China’s WTO challenge over EVs shows why India should future-proof its industrial subsidies
China has initiated a World Trade Organization (WTO) dispute over India’s subsidies for electric vehicles (EVs), alleging that these are “prohibited subsidies.” Countries across the globe are resurrecting industrial policies focused on self-reliance in manufacturing. Subsidies for domestic manufacturing are integral to such policies. Trade pacts, whether free trade agreements (FTAs) or those under the WTO, lay out two subsidy categories:
Prohibited subsidies: Those that are contingent on: (a) the use of domestic over exported products, or on (b) export performance. These are frowned upon as having a distortive impact on trade and can be challenged as illegal.
Actionable subsidies: These are directed at domestic producers or at incentivizing domestic production but are not linked to requirements for any specific domestic value addition or exports. Such subsidies could, however, be ‘actionable.’ This means that they may be countervailed by duties imposed by an importing country, but only subject to factual demonstration that such subsidies cause injury to its domestic industry.
Measures mandating domestic content requirements (DCRs) are also prohibited under the WTO’s Trade Related Investment Measures (TRIMS) agreement. India’s DCRs for the automobile sector and solar cells and modules have been successfully challenged at the WTO, after which these measures had to be redesigned.
The government has also been phasing out export-contingent subsidies such as tax and duty exemptions after adverse findings in a WTO dispute and redesigning them by de-linking them from export performance.
China has been one of the world’s largest subsidizers. For EVs alone, China is estimated to have provided its industry over $230 billion in subsidies since 2009, benefiting both state and private firms. Its head-start enabled it to dominate the world EV market and it started scaling back its EV subsidies only in 2023.
These have mostly been considered ‘actionable’ subsidies and subject to anti-dumping and countervailing measures on imports into the EU or US. The EU, which recently concluded that battery EVs imported from China are heavily subsidized and cause injury to its own industry, has imposed countervailing duties ranging from 17% to 35% on various Chinese exports.
A key plank of China’s complaint at the WTO is that India’s EV subsidies are in the ‘prohibited’ category. While the outcome of this specific dispute will depend on legal arguments and India’s defence, we need to mitigate legal risks to Indian subsidies by designing them for compatibility with our obligations under the WTO and various FTAs. This needs to be addressed at two levels.
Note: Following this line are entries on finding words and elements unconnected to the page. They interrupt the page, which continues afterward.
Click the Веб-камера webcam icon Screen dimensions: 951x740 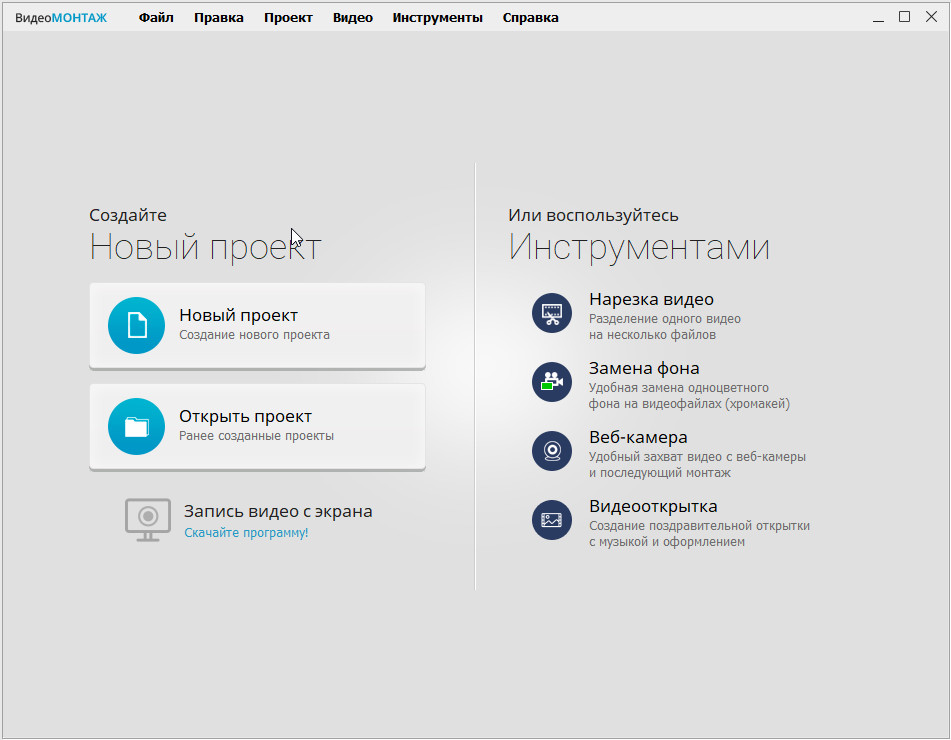(551, 451)
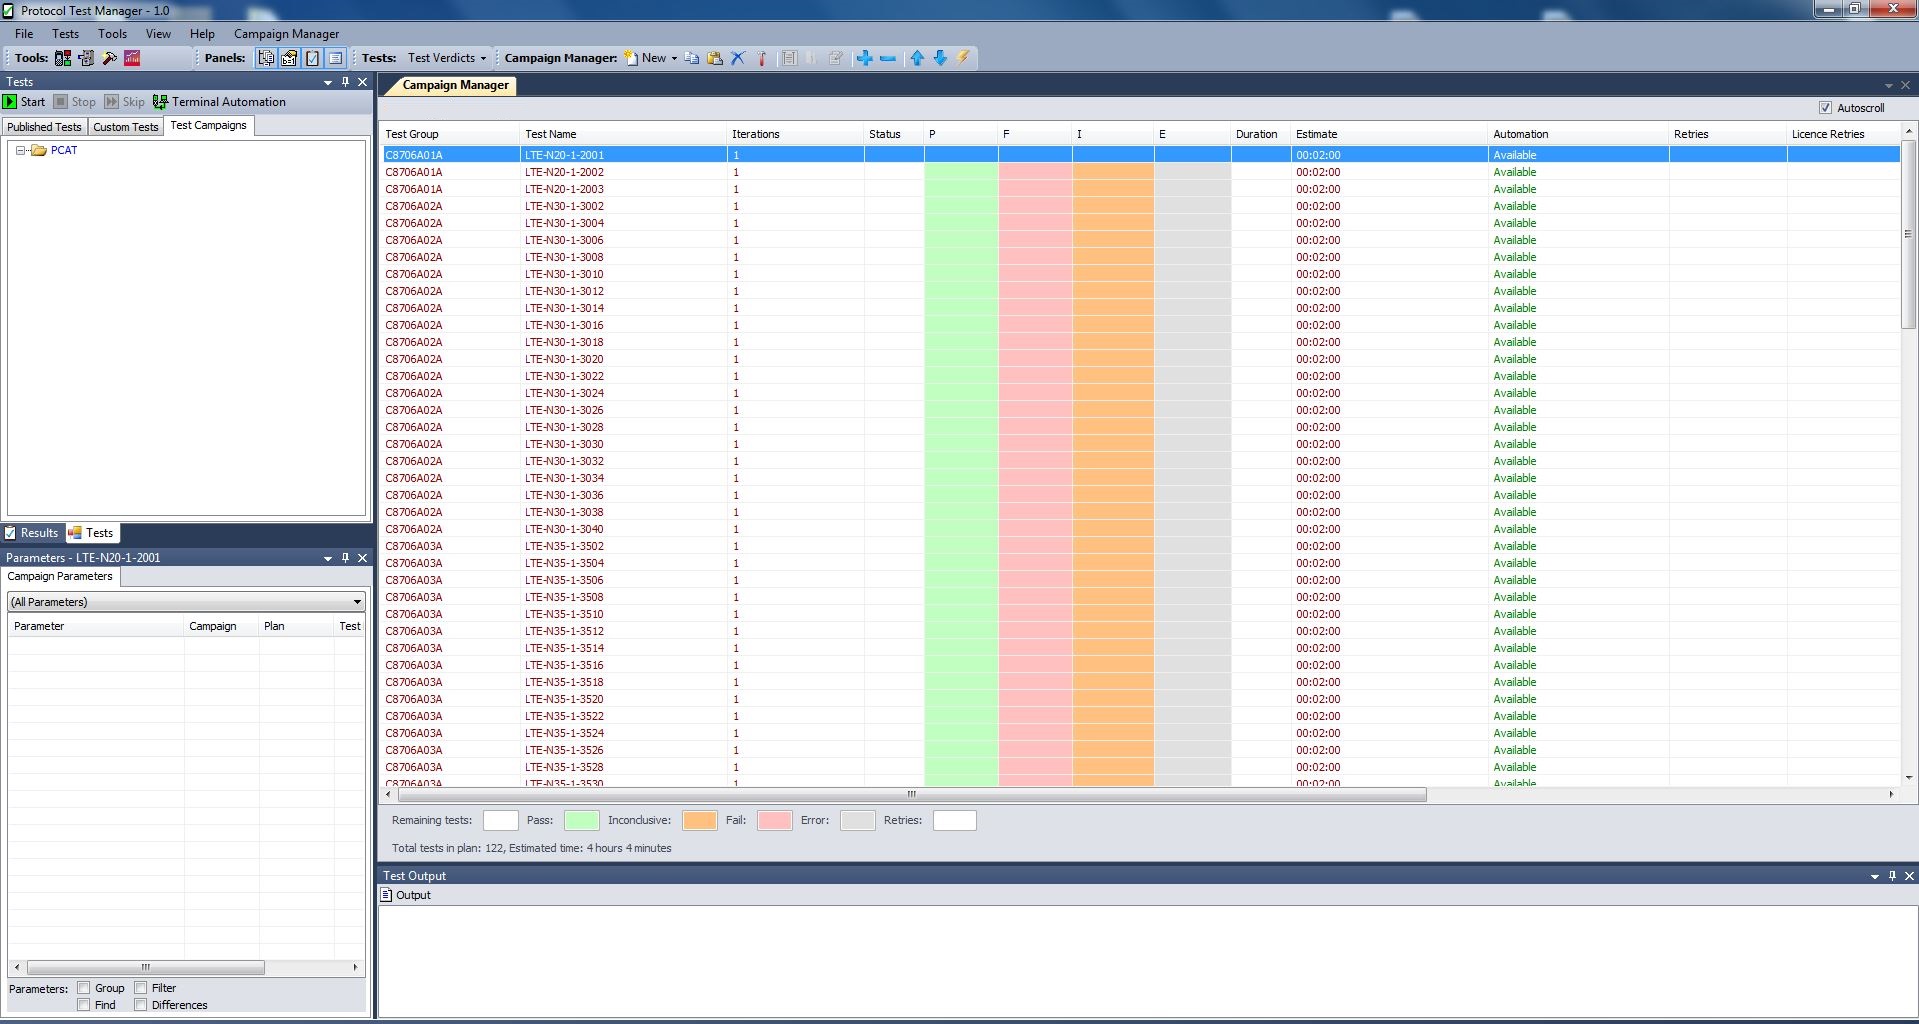This screenshot has height=1024, width=1919.
Task: Pin the Tests panel
Action: 345,82
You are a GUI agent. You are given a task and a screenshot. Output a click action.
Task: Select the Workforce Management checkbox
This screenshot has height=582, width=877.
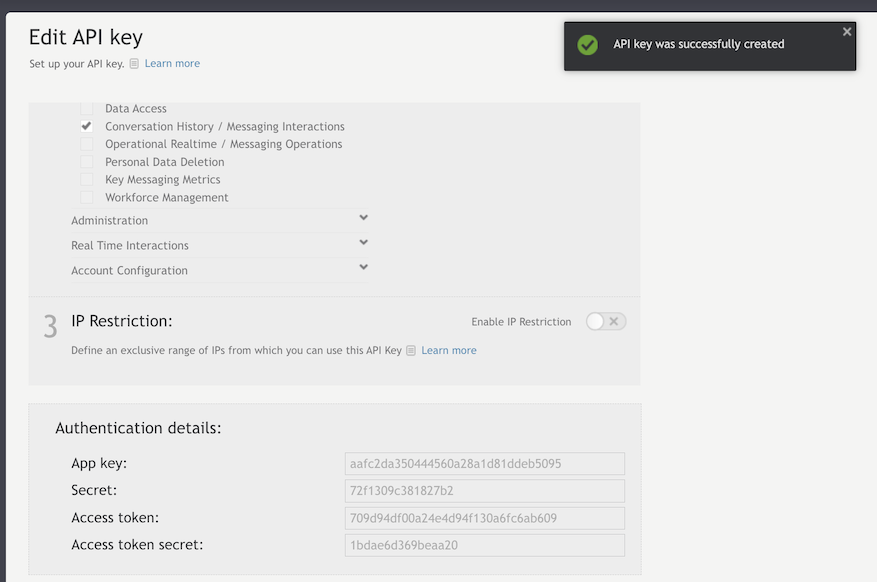(87, 197)
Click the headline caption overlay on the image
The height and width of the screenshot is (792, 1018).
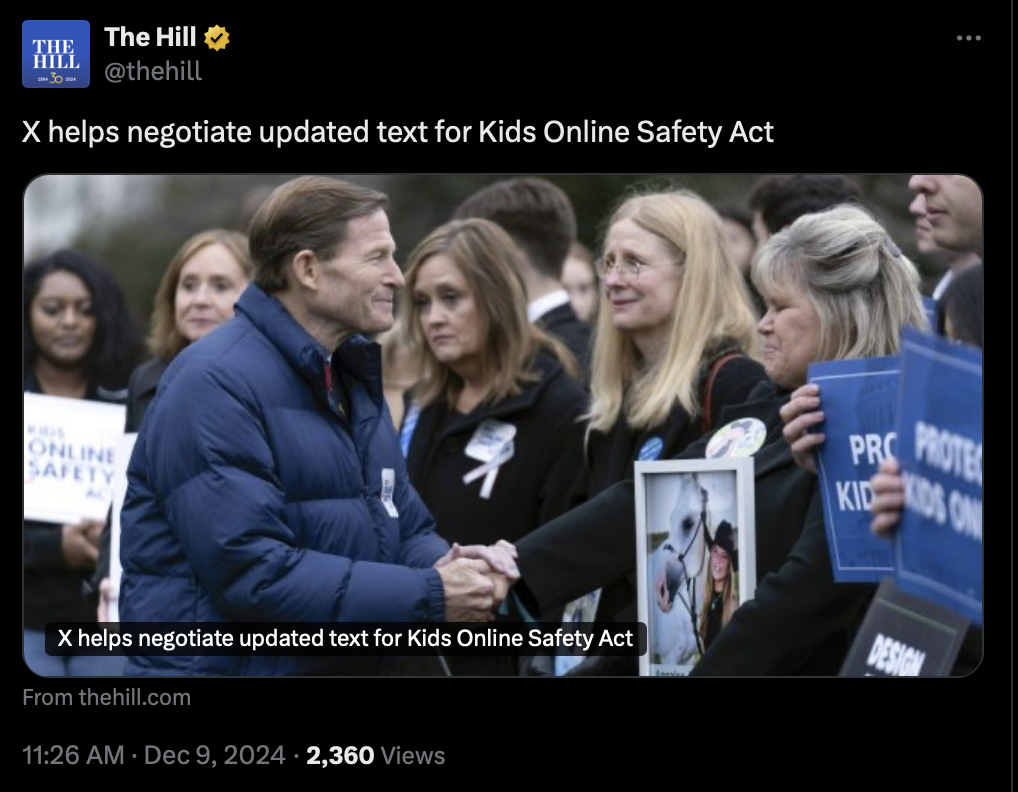pos(345,638)
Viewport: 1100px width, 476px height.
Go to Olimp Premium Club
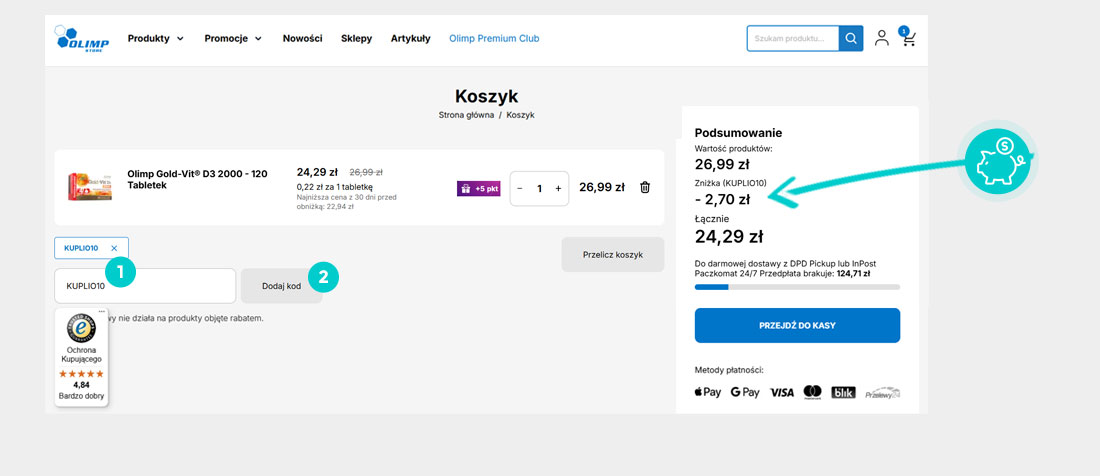(x=494, y=39)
First, since rules under both the WTO and FTAs are similar on prohibited and actionable subsidies, trade-compatibility assessments of subsidies and incentives should be built into the policy design. While production subsidies may be countervailed by importing countries, these are subject to a far more rigorous set of tests for injury analysis, whereas explicit import substitution or export continency requirements make subsidies vulnerable to being struck down as prohibited irrespective of any actual injury.
Studies have also shown that market efficiency, innovation and competition are better promoted by leaving the choice of local value-addition levels to entrepreneurs. Linking incentives to domestic production or investments in R&D, design, innovation and employment, rather than export performance or domestic value addition, therefore, is a legally safer approach.
The second aspect is the need to review multilateral trade rules related to industrial policy (and specifically subsidies). Industrial subsidy reforms have been increasingly discussed among WTO members, particularly since covid. These have focused on (a) policy space for industrialization in both developed and developing nations; (b) a need to fill lacunae related to transnational subsidies (those offered to firms outside a country; and (c) legitimacy for climate-related subsidies.
India has argued for the right of developing countries to implement industrial subsidies, but we must engage more proactively in all discussions.
In particular, the reframing of WTO subsidy rules to enable climate action through fossil-fuel subsidy reforms, state support for decarbonization and other green subsidies is being discussed by a group of 78 WTO members under Trade and Environment Sustainability Structured Discussions. This group includes China, the US, EU, Japan, South Korea and Brazil, among others. India has stayed out, as it has of several other joint WTO initiatives, on the ground that these go against the spirit of multilateral consensus.
As industrial policy gets intertwined with economic security, we should expect closer scrutiny of practices and further contestations. While the WTO may be facing rough weather, the rules it sets have been the blueprint for FTAs. It is important for India to participate in any such discussions and help shape the contours of any regime that may emerge. Given the ramifications, we cannot afford to stay out.
These are the author’s personal views.
The author is a partner at Clarus Law Associates, New Delhi.